Passage provided =
══════

Whispers carry through the halls. One student reports a teacher stumbling. Another says the smell of alcohol on him is unmistakable. Word is out that Mr. X is drunk. A parent is alerted. A call is made.

Such an allegation of professional misconduct often triggers a complaint to the College. Sometimes, though, the cause of the behaviour requires the College to adopt a different approach, a different mindset, a different process. Drunkenness may be the symptom, but alcoholism as a disease may be the cause.

Rather than treating this as a professional misconduct complaint, the Investigation Committee may think that the member is incapacitated. After receipt of initial information and a College investigation, the matter may be referred to the Fitness to Practise (FTP) Committee to decide.

The Ontario College of Teachers Act requires the FTP Committee to conduct hearings and decide on the physical or mental capacity of College members. FTP proceedings are not intended to assign blame.

The  committee, made up of members of the College Council (four elected members, three appointed public representatives), has a duty to protect the public interest and, whenever possible, to focus on member rehabilitation. The medical maladies and disorders that can affect College members are numerous and complex, among them anxiety, depression, borderline personality disorder, bipolarity and attempted suicide.

══════

Problems to solve =
A. Write out everything in the passage on teacher incapacity from "Whispers carry through" down to "be the cause.".
B. Continue the passage on the Fitness to Practise Committee from its last sentence.

Raw data =
══════

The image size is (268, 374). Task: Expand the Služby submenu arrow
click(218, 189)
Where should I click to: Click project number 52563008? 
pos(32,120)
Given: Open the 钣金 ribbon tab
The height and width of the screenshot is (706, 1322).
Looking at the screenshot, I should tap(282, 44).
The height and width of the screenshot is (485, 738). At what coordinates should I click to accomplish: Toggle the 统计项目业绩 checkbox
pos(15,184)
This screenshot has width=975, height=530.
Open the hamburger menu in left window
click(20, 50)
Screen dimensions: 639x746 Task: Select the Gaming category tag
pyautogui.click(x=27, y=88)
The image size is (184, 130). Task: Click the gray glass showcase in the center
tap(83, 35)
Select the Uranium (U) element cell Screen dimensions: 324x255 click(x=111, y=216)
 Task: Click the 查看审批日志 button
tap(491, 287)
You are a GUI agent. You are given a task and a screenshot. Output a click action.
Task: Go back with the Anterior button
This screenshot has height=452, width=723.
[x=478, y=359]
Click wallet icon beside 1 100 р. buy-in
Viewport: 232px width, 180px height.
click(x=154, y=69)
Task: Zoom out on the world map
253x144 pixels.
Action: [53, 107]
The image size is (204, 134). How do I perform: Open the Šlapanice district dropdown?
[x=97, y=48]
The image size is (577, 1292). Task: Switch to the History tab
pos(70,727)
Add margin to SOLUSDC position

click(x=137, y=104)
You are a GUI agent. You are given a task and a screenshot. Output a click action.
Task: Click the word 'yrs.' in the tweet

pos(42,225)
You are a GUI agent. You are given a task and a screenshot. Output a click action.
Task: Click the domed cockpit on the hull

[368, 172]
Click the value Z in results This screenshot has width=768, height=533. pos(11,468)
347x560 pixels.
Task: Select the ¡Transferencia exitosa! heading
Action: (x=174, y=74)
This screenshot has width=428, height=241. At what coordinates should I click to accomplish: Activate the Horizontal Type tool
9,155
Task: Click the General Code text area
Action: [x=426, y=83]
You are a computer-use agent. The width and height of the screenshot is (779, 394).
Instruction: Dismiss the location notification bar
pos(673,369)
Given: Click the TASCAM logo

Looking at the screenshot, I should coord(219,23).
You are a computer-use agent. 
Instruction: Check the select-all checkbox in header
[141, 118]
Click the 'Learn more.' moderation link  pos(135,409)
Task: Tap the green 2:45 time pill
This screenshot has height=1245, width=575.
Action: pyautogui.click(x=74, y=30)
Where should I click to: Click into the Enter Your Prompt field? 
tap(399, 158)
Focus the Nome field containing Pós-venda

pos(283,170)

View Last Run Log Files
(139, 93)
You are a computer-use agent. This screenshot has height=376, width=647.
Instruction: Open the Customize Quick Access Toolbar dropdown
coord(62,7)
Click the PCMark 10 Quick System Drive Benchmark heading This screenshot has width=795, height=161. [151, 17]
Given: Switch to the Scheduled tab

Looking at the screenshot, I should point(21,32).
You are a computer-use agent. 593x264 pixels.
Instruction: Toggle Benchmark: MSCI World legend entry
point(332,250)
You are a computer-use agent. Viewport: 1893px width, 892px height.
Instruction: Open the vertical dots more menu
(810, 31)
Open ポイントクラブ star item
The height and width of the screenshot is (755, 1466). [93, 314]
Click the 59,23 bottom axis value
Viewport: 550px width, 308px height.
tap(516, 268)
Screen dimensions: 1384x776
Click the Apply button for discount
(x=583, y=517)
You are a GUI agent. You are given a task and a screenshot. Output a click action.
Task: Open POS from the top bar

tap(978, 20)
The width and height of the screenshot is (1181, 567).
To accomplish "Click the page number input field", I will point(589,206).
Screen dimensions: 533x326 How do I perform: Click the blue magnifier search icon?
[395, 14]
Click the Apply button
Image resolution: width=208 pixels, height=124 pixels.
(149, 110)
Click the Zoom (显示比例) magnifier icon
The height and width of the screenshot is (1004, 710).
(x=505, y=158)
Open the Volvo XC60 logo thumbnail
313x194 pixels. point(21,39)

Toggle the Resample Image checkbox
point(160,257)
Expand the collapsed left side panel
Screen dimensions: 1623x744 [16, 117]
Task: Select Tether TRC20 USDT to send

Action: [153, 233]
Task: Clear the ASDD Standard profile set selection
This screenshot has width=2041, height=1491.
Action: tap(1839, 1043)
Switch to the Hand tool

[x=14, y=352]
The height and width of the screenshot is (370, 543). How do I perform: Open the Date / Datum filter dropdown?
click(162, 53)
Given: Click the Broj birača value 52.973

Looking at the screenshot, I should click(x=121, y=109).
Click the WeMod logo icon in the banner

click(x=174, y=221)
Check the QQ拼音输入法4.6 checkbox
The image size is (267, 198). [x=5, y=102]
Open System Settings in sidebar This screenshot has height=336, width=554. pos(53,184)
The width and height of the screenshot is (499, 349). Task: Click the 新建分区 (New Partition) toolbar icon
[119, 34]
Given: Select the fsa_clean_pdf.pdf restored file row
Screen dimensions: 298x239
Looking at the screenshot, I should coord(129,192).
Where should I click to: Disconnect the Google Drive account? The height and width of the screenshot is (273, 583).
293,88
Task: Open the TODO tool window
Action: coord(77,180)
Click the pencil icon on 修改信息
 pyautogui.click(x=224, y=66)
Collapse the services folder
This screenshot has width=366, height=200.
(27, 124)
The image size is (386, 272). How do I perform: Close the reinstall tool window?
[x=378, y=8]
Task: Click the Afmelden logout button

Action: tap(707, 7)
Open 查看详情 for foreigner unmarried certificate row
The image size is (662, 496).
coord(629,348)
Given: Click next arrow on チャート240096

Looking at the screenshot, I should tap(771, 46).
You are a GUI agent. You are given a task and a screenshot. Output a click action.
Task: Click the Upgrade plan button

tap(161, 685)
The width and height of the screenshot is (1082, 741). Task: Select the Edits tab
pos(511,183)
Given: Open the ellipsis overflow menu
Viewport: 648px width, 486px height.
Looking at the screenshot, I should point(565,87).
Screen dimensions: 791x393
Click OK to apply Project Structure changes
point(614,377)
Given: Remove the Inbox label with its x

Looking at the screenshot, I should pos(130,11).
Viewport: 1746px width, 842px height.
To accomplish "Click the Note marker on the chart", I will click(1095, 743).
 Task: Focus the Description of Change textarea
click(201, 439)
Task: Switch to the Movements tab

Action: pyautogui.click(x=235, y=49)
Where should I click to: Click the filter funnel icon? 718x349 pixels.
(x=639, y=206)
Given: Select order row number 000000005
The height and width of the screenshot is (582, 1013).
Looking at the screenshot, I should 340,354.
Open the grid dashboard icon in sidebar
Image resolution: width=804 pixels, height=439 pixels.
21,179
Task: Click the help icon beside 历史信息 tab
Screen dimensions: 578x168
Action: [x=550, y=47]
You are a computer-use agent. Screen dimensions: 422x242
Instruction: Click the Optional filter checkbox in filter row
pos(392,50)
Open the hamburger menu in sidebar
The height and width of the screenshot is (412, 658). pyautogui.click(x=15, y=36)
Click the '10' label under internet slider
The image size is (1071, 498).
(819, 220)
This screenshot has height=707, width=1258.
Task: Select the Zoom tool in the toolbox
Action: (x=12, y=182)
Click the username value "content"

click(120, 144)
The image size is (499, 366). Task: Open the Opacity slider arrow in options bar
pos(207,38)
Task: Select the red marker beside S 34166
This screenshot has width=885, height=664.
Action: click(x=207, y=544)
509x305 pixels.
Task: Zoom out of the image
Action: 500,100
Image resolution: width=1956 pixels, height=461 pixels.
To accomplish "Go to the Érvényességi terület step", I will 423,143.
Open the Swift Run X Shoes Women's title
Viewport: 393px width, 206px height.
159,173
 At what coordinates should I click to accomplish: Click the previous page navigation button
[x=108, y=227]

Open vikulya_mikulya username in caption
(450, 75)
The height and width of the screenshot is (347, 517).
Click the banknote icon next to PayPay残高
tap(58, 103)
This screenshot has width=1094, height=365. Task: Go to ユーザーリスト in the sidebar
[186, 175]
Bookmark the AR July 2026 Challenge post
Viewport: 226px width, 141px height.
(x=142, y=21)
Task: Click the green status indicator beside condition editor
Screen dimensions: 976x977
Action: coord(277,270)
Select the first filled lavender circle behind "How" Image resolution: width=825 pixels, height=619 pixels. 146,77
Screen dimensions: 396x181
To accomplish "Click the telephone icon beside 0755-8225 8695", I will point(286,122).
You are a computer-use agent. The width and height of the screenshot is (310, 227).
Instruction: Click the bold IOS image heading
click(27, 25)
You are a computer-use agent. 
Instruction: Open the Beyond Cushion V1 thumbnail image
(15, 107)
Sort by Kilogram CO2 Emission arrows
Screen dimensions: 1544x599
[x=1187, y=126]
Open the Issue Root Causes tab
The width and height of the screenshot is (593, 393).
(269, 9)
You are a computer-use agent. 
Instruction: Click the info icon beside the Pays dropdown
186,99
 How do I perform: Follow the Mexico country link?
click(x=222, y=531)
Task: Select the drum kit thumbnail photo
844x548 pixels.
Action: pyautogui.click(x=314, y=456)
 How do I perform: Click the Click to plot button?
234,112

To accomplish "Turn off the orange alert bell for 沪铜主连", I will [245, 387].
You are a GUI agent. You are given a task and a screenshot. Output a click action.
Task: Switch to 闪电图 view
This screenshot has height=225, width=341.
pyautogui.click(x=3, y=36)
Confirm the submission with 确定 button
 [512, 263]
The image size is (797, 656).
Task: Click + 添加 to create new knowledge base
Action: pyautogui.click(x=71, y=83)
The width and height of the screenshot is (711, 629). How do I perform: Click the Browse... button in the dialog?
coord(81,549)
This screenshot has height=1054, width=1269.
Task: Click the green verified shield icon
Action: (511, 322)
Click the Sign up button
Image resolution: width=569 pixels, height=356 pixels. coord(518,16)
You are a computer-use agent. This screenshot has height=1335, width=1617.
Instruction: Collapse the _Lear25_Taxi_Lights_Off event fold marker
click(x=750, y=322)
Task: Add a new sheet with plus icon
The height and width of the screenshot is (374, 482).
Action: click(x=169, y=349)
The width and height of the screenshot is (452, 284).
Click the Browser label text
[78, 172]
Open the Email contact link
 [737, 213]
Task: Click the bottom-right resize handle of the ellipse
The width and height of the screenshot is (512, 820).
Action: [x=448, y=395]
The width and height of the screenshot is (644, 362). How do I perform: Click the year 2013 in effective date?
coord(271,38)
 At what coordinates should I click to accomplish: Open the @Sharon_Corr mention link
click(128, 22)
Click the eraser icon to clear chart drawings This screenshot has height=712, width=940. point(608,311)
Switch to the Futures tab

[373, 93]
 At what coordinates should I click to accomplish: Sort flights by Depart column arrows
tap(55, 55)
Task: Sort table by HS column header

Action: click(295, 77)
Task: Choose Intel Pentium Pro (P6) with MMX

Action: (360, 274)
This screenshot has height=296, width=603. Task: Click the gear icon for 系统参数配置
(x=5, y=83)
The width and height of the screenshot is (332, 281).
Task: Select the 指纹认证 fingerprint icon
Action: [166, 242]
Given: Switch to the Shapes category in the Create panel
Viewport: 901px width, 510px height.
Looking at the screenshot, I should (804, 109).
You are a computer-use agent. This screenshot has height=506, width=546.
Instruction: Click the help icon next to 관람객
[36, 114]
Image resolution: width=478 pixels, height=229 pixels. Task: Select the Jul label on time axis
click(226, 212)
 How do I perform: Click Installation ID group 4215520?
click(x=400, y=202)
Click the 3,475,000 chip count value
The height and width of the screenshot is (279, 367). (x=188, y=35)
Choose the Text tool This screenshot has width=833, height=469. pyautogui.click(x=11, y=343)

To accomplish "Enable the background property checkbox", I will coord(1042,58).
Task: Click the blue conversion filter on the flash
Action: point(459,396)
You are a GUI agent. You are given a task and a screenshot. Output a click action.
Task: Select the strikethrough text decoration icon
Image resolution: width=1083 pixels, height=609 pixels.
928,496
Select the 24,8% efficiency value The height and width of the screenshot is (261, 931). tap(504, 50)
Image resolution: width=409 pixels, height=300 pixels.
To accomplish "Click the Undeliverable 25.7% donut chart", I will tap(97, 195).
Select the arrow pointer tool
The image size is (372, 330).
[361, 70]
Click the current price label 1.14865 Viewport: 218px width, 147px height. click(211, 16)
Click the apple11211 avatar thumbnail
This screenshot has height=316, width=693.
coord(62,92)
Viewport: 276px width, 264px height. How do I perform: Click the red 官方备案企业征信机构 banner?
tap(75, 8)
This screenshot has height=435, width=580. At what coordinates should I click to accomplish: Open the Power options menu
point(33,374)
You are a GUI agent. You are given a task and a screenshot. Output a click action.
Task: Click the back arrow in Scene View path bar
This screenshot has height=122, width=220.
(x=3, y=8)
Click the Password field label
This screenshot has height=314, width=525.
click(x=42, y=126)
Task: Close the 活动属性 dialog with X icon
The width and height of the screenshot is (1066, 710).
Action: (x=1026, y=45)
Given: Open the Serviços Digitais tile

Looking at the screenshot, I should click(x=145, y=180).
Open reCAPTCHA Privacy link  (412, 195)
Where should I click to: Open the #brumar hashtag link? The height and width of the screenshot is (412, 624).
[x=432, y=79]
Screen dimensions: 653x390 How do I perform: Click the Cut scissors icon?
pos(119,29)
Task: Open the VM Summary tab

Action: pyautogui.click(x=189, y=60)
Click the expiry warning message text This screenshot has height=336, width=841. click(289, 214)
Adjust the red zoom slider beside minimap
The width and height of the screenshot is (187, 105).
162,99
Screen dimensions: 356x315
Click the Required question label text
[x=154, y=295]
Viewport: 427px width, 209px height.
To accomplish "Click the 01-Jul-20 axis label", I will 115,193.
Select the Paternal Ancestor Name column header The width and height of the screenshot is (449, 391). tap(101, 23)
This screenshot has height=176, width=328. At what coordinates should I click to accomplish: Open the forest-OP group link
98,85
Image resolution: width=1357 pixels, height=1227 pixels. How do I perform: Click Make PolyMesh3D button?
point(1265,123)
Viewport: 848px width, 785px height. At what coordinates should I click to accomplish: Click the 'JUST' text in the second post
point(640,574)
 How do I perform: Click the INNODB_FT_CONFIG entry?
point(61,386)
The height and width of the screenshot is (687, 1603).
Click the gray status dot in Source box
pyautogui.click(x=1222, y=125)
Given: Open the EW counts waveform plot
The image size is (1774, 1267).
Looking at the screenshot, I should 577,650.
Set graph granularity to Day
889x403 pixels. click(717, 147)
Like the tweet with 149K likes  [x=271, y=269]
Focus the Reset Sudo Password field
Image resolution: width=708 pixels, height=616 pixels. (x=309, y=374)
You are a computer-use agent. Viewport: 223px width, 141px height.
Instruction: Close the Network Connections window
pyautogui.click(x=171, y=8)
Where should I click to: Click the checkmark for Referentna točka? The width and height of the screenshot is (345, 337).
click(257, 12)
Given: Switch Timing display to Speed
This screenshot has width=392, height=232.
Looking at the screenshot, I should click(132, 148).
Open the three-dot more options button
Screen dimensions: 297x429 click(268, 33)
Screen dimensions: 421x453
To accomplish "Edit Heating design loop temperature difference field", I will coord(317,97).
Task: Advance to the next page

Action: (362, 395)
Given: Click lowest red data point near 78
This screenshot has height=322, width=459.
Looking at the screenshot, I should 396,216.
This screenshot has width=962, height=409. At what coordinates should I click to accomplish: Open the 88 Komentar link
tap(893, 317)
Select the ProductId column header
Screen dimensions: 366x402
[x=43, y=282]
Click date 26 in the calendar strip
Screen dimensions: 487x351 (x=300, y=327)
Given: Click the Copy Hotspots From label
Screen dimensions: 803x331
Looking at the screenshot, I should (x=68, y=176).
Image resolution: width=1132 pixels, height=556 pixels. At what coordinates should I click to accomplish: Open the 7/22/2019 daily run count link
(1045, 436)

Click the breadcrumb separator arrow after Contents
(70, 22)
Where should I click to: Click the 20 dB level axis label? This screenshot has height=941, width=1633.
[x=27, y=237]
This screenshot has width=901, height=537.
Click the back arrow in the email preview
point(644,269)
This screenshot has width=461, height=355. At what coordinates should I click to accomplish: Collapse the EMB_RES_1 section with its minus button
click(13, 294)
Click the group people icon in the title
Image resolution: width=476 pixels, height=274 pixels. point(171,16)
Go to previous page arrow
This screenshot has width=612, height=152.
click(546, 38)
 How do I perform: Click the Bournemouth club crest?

══════

Answer list =
A.
Whispers carry through the halls. One student reports a teacher stumbling. Another says the smell of alcohol on him is unmistakable. Word is out that Mr. X is drunk. A parent is alerted. A call is made.

Such an allegation of professional misconduct often triggers a complaint to the College. Sometimes, though, the cause of the behaviour requires the College to adopt a different approach, a different mindset, a different process. Drunkenness may be the symptom, but alcoholism as a disease may be the cause.

B.
The committee can decide that a member is suffering from a physical or mental condition or disorder and is therefore unfit to continue to carry out his or her professional responsibilities or that the member’s certificate should be subject to terms, conditions or limitations.

Usually, relevant, expert opinion – from doctors, for example, or psychiatrists – is required to enable a panel to determine incapacity. An expert’s opinion is admissible only to furnish the hearing panel with scientific information that is likely to be outside the experience and knowledge of the panel members.

By law, FTP hearings are closed. Although the charged member can ask that a hearing be open to the public, the committee may choose to refuse the request if disclosures could compromise public or individual security and civil or criminal proceedings.

To fulfill its mandate, an FTP panel must:

If there is a finding of incapacity, the FTP panel has several options. It may order the Registrar to revoke the member’s certificate, suspend the member for up to 24 months, or impose terms, conditions or limitations on the member’s certificate.

Revocations are rare. Most FTP matters conclude with members having to satisfy conditions on their Certificate of Qualification and Registration. Suspensions of up to 24 months are more common.

Suspensions give members time to rehabilitate and provide the College with a letter from a doctor indicating that they are fit to return to work. By law, the College does not publish FTP decisions or summaries.

“FTP hearings themselves are not that frequent,” says Investigations and Hearings Director Francine Dutrisac. “For every seven discipline matters that the College manages, one involves fitness to practise.”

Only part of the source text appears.